Often, Mr. Burns said, “the cash flows are better in the Tulsas and Allentowns of the world” for those seeking to rent out properties. In the fourth quarter of 2020, nearly a fifth of homes sold in the Allentown area were bought by investors, according to Mr. Burns’s data.

While much attention is directed to hot real estate markets in major metro areas – with a lot of attention for the most expensive like Manhattan, San Francisco, Los Angeles, and others – this hints at a different dynamic. In smaller town, there is not a big supply of new housing. Thus, investors can purchase homes and turn them into rental properties. Without large influxes of new residences, these rental units can bring in good money as buyers look to move up within an unchanging local supply.

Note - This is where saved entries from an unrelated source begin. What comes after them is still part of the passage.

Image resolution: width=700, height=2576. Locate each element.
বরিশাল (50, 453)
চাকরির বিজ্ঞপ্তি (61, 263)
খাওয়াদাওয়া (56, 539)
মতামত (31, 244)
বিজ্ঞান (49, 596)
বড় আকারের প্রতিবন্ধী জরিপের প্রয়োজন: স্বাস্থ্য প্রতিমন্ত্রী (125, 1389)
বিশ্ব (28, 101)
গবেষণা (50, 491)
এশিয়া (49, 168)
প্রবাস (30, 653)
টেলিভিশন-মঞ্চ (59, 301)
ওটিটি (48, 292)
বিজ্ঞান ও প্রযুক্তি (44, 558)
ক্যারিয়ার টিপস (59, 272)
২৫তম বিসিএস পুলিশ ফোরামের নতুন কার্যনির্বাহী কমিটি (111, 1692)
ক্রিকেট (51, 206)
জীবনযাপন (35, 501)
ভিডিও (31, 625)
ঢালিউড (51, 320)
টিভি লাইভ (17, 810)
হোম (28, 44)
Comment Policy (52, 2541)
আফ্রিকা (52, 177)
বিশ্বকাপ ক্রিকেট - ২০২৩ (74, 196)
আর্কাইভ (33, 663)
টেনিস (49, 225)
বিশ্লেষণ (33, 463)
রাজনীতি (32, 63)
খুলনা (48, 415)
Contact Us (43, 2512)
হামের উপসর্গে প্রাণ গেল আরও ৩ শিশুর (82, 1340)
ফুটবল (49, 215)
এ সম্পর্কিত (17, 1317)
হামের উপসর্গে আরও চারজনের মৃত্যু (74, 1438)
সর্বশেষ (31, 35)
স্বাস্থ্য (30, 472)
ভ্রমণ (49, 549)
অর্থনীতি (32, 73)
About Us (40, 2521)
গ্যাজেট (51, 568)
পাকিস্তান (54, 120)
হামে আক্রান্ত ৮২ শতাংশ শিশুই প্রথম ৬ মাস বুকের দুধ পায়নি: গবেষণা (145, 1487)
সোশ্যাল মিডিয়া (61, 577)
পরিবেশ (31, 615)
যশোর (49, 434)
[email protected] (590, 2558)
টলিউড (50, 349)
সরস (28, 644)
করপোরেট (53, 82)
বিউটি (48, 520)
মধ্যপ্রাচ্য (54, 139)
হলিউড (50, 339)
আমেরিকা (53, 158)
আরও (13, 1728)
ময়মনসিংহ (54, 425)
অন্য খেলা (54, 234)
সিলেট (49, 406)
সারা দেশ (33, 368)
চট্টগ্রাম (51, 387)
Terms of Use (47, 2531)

If there is such demand and limited supplies of new homes in places like Bethlehem, Pennsylvania, the focus of this article, one possible future is a business opportunity for local or national builders who could come in and provide new apartments or single-family homes. While the community may not be growing much in terms of population, housing stocks do need replenishing and what people desire over time changes. Could building in Bethlehem generate the kinds of profits builders are looking or are more of them chasing even better profit opportunities in hotter markets with faster-growing populations?

If investors are making a significant number of these purchases, could communities respond in ways that help retain opportunities for local residents as opposed to far-off companies? Could they form local investment funds or cooperatives that then only sell or rent the homes at reasonable rates to local residents? This could be an affordable housing issue in many communities and even if local actors generated little profit in the transactions, they could help insure a supply of human capital.